The thing is, in order to train neural networks, you evaluate it on your training examples and then adjust all of the weights to make the error a bit smaller. If one writes the gradient across all weights down, it naturally occurs that one starts in the last layer and then propagate the error back. Somehow, the understanding was that the information about the error got smaller and smaller from layer to layer and that made it hard to train networks with many layers.
I’m not sure that is still true, as far as I know, many people are just using backprop nowadays. What has definitely changed is the amount of available data, as well as the availability of tools and raw computing power.
So first there were a few papers sparking the interest in neural networks, then people started using them again, and successively achieved excellent results for a number of application areas. First in computer vision, then also for speech processing, and so on.
I think the appeal here definitely is that you can have one approach for all. Why the hassle of understanding all those different approaches, which come from so many different backgrounds, when you can understand just one method and you are good to go. Also, neural networks have a nice modular structure, you can pick and put together different kinds of layers and architectures to adapt them to all kinds of problems.
Then Google published that ingenious deep dream paper where they let a learned network generate some data, and we humans with our immediate readiness to read structure and attribute intelligence picked up quickly on this.
I personally think they were surprised by how viral this went, but then decided the time is finally right to go all in on AI. So now Google is an “AI first” company and AI is gonna save the world, yes.
Many academics I have talked to are unhappy about the dominance of deep learning right now, because it is an approach which works well, maybe even too well, but doesn’t bring us much closer to really understand how the human mind works.
I also think the fundamental problem remains unsolved. How do we understand the world? How do we create new concepts? Deep learning stays an imitation on a behavioral level and while that may be enough for some, it isn’t for me.
Also, I think it is dangerous to attribute too much intelligence to these systems.

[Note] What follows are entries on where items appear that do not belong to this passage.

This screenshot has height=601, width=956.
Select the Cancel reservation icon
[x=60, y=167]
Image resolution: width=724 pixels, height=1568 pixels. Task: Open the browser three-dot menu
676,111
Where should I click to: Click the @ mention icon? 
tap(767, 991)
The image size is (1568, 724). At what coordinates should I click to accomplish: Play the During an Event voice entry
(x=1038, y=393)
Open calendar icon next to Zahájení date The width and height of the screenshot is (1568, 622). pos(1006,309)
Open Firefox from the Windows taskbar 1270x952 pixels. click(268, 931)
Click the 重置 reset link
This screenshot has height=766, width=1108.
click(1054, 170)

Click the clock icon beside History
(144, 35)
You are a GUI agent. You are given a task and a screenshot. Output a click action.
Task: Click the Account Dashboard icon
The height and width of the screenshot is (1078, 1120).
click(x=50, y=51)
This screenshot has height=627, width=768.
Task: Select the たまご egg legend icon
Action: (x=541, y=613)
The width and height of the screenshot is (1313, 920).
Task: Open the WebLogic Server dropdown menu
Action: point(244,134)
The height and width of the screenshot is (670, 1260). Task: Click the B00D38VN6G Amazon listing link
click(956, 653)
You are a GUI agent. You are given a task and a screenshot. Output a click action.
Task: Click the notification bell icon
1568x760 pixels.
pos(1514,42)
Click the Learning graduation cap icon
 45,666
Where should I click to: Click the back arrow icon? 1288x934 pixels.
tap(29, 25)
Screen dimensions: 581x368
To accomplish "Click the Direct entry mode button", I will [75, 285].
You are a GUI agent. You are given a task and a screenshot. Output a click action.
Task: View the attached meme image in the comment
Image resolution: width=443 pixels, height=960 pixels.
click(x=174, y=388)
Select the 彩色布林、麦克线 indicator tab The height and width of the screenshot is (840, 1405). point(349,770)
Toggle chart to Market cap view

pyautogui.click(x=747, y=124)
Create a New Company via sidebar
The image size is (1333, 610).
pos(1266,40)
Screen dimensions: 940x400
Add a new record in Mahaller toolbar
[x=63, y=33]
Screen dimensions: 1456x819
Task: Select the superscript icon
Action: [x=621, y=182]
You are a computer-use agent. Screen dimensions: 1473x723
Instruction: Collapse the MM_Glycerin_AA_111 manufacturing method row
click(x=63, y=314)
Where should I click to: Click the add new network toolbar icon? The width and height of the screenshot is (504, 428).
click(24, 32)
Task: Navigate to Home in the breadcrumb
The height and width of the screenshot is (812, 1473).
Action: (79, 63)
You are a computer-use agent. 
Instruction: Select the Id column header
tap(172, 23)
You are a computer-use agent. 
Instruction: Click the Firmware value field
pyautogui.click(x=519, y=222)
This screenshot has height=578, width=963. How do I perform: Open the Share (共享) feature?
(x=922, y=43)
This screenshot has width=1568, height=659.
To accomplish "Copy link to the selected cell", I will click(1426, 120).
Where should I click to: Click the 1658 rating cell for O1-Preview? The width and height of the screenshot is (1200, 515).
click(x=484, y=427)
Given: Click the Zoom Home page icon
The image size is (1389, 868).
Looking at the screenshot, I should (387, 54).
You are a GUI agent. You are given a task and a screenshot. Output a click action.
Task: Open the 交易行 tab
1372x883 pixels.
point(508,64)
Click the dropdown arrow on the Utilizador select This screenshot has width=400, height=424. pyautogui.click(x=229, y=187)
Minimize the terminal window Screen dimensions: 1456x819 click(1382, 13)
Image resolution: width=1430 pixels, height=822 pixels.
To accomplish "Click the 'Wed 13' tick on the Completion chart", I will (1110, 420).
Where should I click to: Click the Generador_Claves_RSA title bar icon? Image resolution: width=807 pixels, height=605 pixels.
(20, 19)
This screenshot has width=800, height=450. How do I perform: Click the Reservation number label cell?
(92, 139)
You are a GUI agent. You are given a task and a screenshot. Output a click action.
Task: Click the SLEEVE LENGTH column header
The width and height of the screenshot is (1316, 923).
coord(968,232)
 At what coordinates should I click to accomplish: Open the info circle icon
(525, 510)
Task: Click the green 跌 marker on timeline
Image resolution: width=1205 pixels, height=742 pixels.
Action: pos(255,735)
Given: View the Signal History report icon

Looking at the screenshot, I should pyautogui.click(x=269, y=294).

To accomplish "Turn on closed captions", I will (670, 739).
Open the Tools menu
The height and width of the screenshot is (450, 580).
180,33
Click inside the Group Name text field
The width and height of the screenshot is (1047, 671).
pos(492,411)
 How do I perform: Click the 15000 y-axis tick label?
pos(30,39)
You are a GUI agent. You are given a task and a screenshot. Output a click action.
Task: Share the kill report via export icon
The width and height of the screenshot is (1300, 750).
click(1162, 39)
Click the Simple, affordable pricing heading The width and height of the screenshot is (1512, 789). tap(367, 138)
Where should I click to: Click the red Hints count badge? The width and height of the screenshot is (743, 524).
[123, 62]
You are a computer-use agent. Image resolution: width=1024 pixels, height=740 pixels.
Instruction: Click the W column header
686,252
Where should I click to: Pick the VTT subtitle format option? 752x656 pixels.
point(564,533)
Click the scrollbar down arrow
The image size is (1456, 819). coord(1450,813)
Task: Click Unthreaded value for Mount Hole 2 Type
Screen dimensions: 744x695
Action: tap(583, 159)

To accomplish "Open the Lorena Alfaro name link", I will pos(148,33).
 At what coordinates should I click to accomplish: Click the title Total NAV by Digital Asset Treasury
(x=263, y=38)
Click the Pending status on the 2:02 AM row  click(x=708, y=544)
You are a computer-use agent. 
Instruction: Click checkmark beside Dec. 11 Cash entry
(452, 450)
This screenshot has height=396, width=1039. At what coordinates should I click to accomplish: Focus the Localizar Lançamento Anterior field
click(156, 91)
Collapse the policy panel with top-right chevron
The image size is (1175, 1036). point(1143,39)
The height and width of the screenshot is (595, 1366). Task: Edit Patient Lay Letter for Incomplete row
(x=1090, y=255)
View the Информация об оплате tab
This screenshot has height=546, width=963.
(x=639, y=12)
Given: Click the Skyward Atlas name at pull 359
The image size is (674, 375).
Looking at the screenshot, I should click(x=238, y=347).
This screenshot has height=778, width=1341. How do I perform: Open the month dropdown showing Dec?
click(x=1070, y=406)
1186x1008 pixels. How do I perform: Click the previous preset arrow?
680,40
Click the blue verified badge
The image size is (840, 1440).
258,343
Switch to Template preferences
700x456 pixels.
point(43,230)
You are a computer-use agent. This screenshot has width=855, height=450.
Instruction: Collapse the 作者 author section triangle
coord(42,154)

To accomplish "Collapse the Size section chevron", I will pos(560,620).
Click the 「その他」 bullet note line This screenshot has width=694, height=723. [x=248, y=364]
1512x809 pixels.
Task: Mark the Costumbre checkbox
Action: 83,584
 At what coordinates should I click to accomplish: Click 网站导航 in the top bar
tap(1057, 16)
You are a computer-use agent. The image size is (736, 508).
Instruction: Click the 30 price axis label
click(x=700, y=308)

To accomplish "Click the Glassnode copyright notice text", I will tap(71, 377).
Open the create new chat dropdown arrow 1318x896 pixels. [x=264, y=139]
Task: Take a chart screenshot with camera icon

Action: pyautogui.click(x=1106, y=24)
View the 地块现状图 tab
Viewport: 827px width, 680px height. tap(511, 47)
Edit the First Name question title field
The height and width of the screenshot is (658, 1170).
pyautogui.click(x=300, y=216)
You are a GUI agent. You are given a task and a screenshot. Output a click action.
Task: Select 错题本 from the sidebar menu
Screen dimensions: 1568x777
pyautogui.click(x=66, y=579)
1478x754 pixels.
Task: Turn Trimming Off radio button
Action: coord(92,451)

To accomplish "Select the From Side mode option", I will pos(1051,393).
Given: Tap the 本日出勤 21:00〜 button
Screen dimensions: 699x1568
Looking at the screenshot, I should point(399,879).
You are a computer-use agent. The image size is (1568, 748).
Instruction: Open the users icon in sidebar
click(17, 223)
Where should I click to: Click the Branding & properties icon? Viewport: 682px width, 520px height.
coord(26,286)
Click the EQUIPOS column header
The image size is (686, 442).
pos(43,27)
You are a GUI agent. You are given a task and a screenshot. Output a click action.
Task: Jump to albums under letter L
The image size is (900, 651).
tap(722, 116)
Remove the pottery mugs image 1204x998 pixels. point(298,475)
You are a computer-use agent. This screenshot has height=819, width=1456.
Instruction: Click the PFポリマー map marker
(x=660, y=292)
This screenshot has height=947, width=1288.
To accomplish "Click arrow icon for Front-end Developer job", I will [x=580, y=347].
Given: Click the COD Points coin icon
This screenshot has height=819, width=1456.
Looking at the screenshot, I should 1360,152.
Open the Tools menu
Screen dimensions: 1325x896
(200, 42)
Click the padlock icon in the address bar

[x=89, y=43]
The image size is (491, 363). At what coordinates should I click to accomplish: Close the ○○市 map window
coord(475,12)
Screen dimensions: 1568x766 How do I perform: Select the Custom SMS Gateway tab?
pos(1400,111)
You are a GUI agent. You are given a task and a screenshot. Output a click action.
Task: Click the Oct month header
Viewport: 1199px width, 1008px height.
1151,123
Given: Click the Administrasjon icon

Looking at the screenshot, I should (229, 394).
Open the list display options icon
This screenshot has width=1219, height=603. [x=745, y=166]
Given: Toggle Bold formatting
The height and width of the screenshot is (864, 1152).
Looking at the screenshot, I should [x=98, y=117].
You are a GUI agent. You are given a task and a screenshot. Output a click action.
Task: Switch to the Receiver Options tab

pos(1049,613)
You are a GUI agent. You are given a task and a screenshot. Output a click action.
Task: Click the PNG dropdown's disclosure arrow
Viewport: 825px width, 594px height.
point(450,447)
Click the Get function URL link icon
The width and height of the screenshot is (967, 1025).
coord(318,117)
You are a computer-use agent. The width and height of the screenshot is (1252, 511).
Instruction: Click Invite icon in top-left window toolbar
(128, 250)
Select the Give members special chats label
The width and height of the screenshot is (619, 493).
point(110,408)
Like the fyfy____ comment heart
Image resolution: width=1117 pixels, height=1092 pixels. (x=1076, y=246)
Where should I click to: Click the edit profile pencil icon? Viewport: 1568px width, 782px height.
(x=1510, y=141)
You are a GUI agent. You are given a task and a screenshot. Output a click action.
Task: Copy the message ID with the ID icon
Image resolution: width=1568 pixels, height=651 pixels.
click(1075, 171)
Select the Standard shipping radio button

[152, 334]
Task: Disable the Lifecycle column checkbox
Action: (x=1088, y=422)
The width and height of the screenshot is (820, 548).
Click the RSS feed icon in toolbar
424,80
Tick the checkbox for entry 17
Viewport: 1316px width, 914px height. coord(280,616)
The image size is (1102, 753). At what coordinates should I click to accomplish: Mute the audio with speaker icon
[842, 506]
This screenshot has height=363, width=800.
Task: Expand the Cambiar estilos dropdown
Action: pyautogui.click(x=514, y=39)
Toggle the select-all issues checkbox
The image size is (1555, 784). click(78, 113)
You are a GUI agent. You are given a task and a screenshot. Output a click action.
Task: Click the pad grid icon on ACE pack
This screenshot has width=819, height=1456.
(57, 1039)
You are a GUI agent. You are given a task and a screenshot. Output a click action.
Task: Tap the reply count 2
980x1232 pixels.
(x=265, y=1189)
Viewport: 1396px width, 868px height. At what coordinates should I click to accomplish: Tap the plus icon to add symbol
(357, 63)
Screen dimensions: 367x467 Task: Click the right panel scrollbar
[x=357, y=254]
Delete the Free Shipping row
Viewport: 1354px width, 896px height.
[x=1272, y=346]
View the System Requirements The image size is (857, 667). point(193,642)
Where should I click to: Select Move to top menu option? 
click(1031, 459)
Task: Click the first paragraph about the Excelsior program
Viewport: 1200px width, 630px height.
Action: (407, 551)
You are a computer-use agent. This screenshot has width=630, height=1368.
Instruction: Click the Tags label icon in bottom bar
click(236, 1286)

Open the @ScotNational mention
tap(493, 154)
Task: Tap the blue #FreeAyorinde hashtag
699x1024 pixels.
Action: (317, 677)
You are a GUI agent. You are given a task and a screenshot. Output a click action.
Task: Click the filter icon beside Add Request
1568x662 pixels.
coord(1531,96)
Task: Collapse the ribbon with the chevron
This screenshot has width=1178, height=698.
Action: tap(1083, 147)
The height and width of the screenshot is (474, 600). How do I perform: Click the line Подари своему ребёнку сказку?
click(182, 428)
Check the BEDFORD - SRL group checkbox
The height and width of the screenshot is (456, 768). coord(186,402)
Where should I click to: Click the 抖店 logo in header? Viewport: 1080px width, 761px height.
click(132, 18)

In raw numbers, they might work well enough, but when they fail they do so in ways that clearly show they operate in an entirely different fashion.
While Google translate lets you skim the content of website in a foreign language, it is still abundantly clear that the system has no idea what it is doing.
Sometimes I feel like nobody cares, also because nobody gets hurt, right? But maybe it is still my German cultural background that would rather prefer we see things as they are, and take it from there.